__Your assignment__
An exact reprint of every record below is required, with the pictures left out.

Stored items from a collection:
● ● ● ● ●

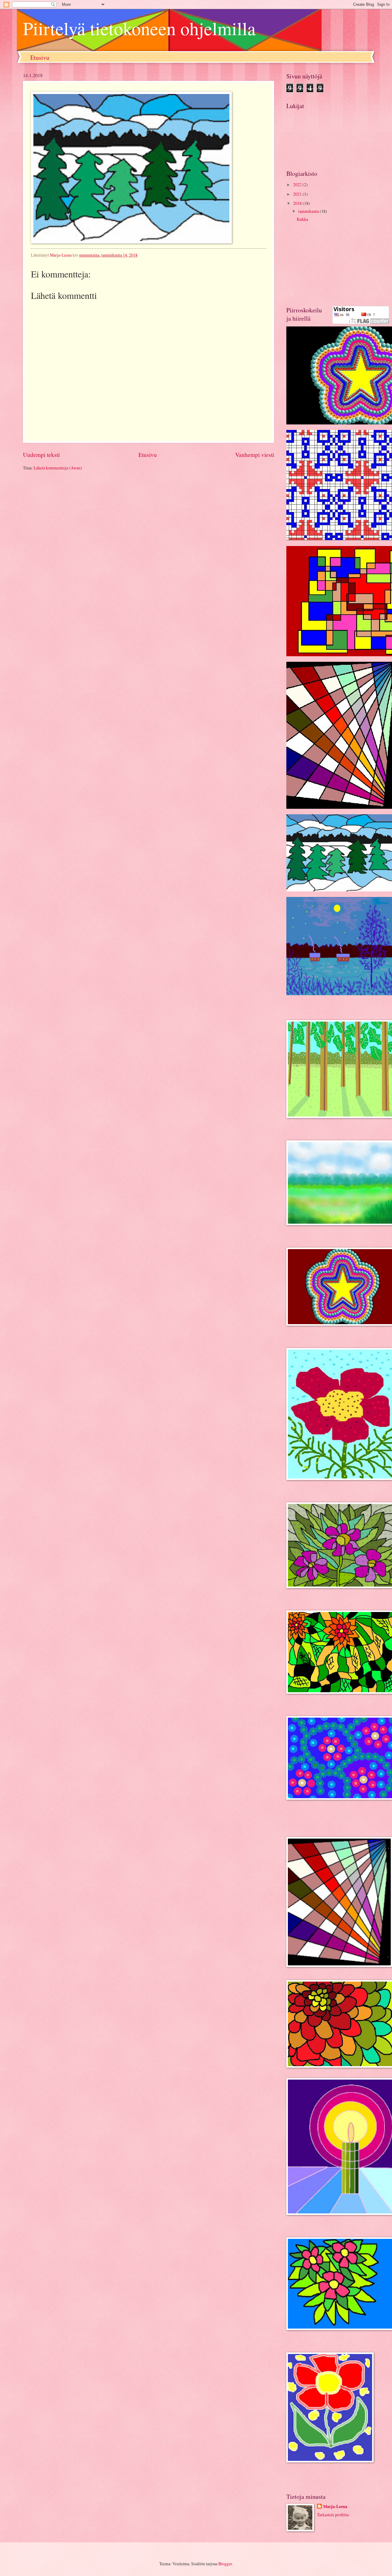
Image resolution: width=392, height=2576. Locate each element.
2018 (298, 203)
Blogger (225, 2564)
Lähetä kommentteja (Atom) (58, 468)
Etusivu (39, 57)
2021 (298, 194)
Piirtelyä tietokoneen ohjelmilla (139, 28)
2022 (298, 184)
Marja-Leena (335, 2507)
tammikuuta (309, 211)
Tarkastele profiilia (333, 2515)
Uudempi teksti (41, 454)
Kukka (302, 219)
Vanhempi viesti (254, 454)
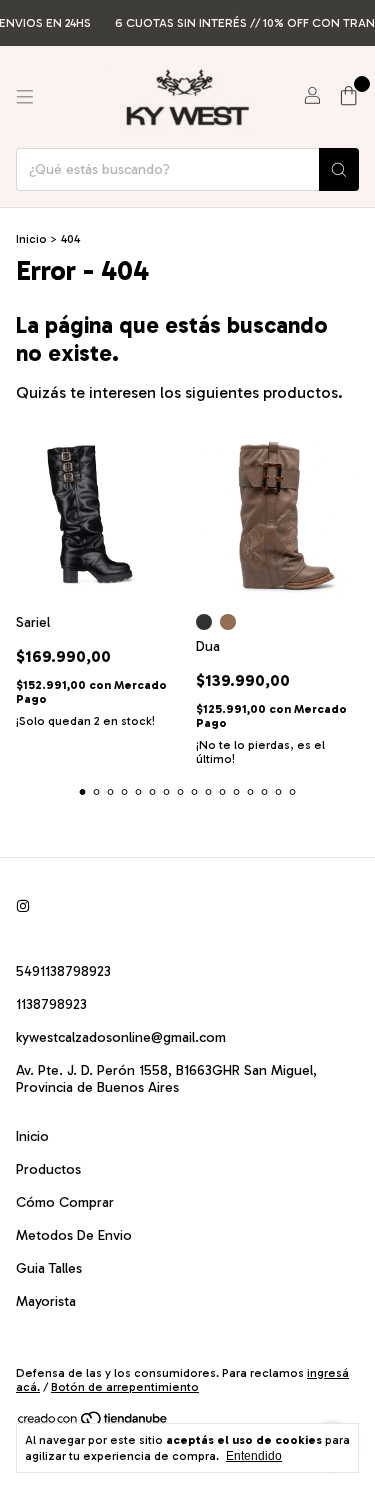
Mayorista (46, 1301)
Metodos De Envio (74, 1235)
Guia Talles (49, 1268)
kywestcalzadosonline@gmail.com (121, 1037)
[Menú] (25, 97)
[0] (348, 97)
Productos (48, 1169)
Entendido (254, 1456)
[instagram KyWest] (23, 906)
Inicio (31, 239)
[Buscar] (339, 169)
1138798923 (51, 1004)
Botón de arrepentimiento (125, 1387)
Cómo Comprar (65, 1202)
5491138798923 (63, 971)
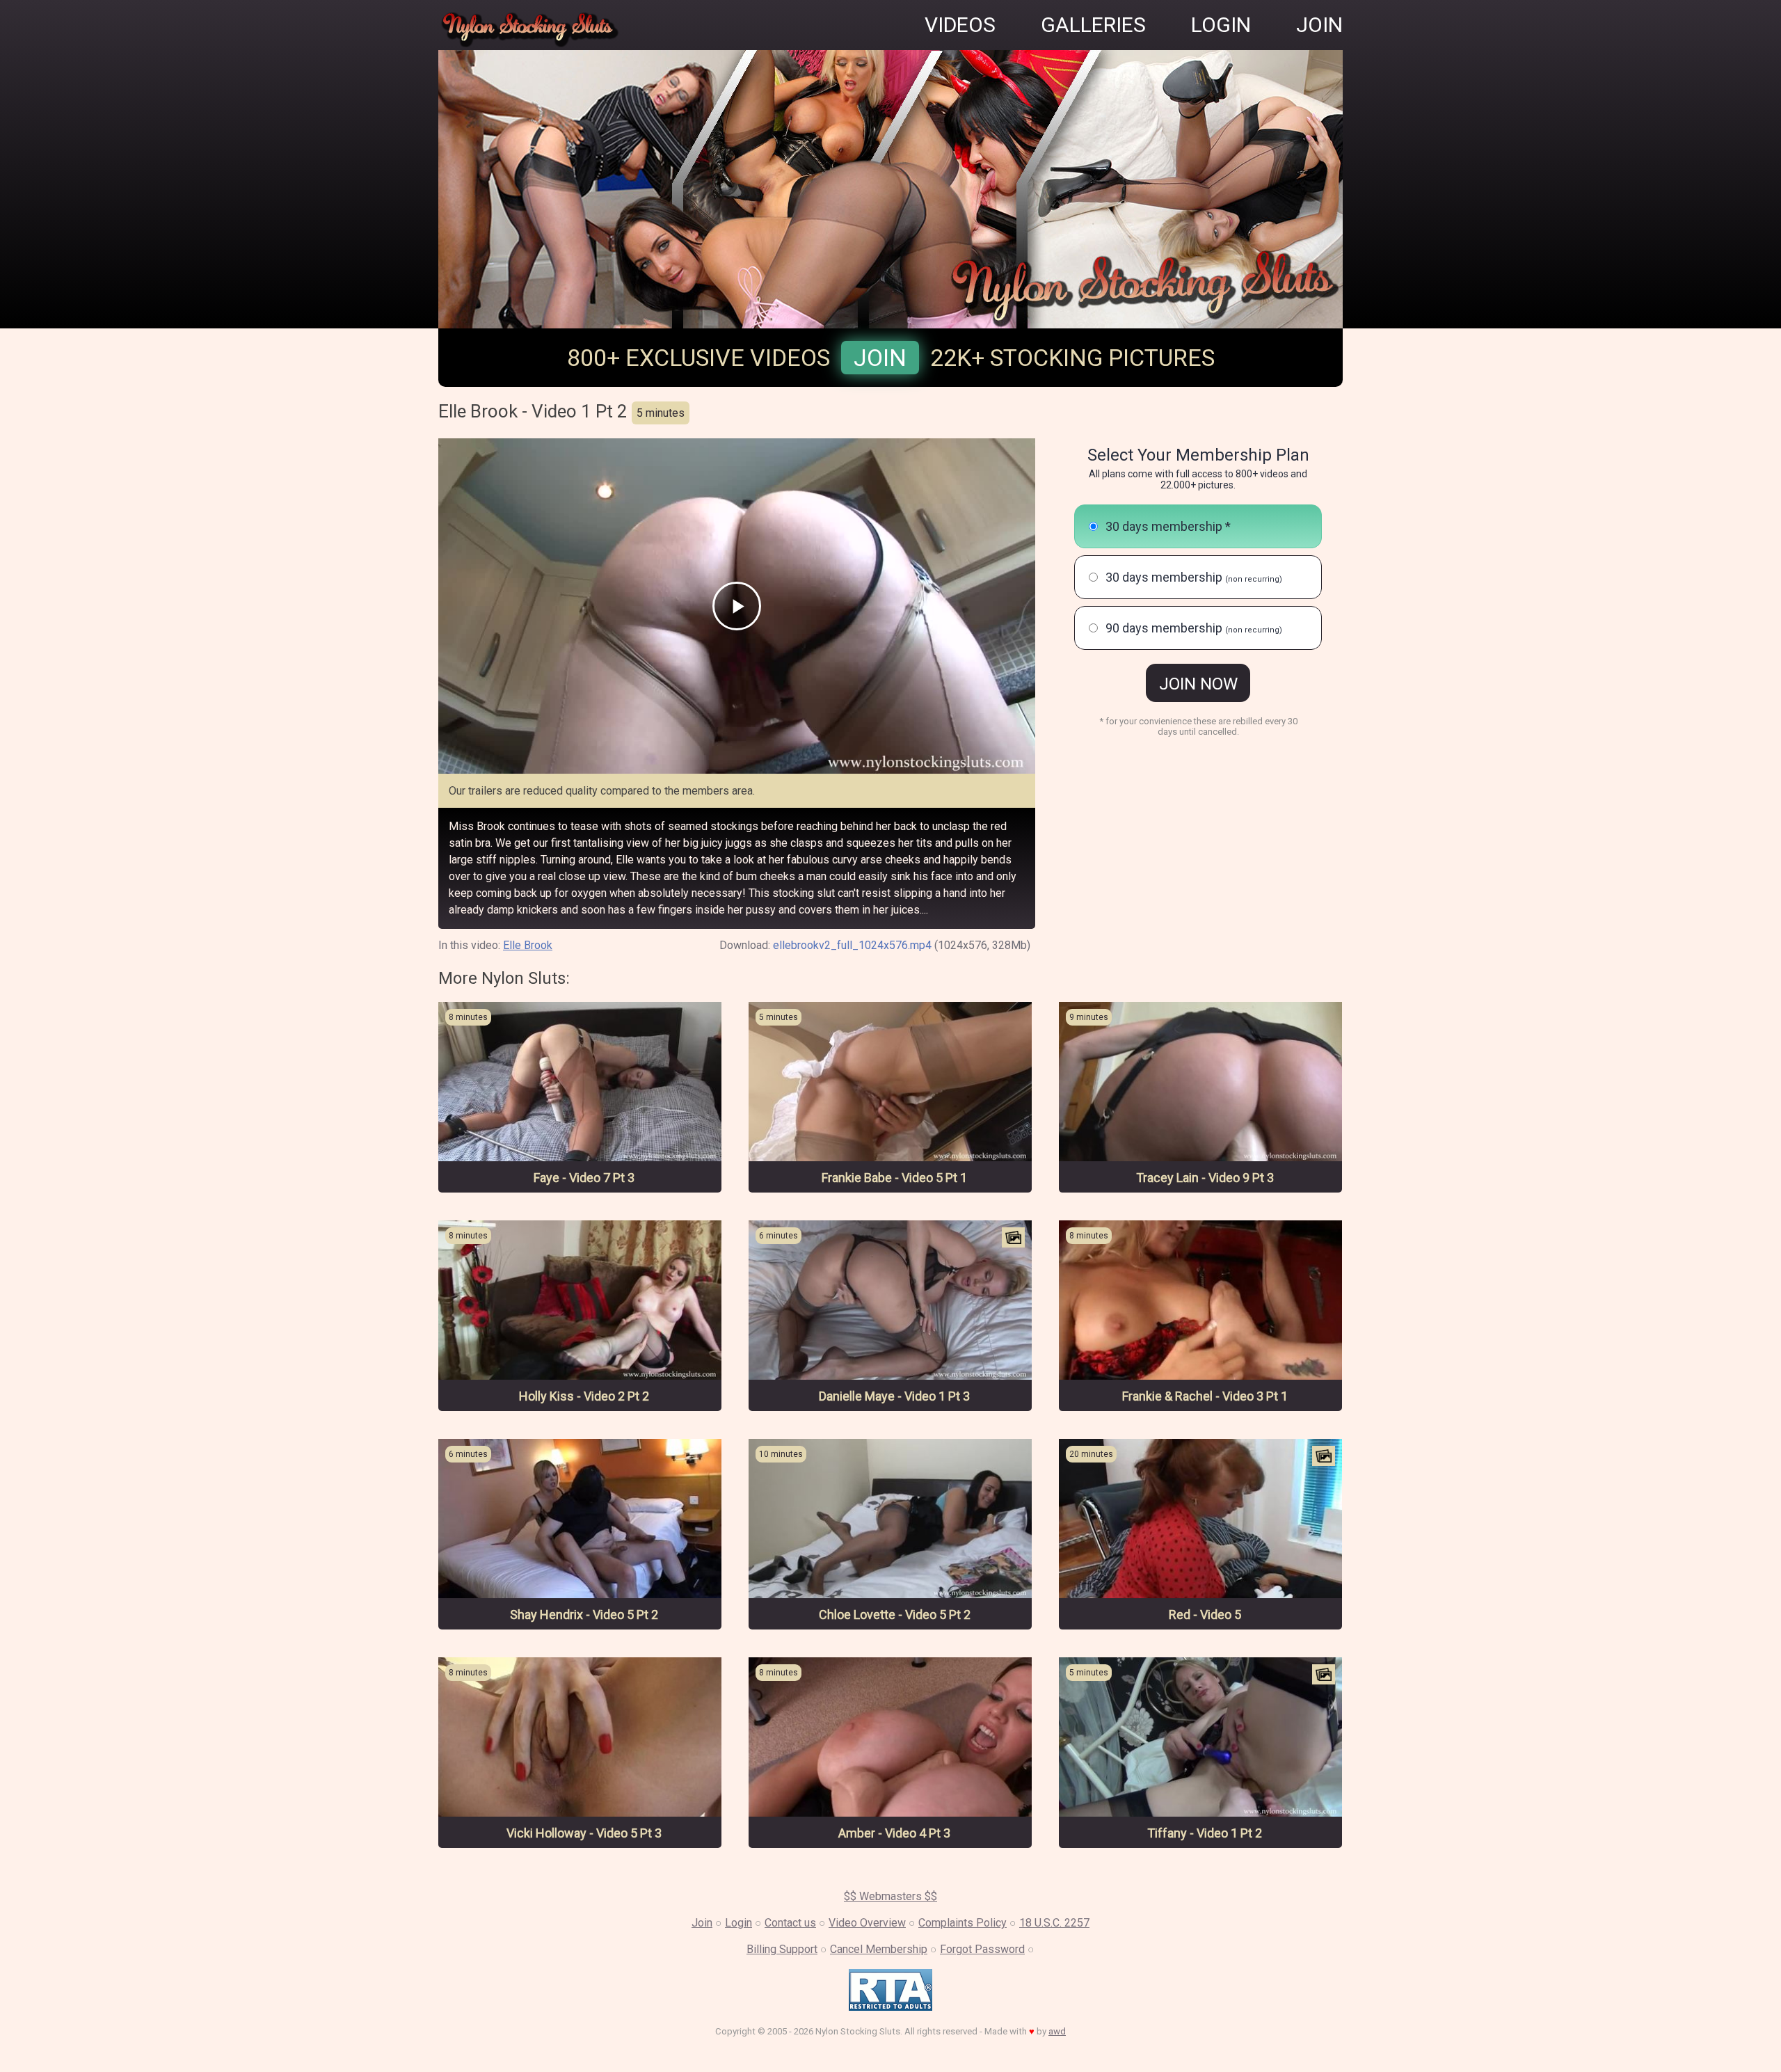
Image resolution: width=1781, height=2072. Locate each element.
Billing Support (781, 1949)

● ● ● ● ●

__Answer section__
Image resolution: width=392, height=2576. Locate each element.
2018 (298, 203)
Blogger (225, 2564)
Lähetä kommentteja (Atom) (58, 468)
Etusivu (39, 57)
2021 (298, 194)
Piirtelyä tietokoneen ohjelmilla (139, 28)
2022 (298, 184)
Marja-Leena (335, 2507)
tammikuuta (309, 211)
Tarkastele profiilia (333, 2515)
Uudempi teksti (41, 454)
Kukka (302, 219)
Vanhempi viesti (254, 454)
Mayorista (46, 1301)
Metodos De Envio (74, 1235)
Guia Talles (49, 1268)
kywestcalzadosonline@gmail.com (121, 1037)
[Menú] (25, 97)
[0] (348, 97)
Productos (48, 1169)
Entendido (254, 1456)
[instagram KyWest] (23, 906)
Inicio (31, 239)
[Buscar] (339, 169)
1138798923 (51, 1004)
Botón de arrepentimiento (125, 1387)
Cómo Comprar (65, 1202)
5491138798923 (63, 971)
Image resolution: width=1781, height=2072. Locate each element.
Billing Support (781, 1949)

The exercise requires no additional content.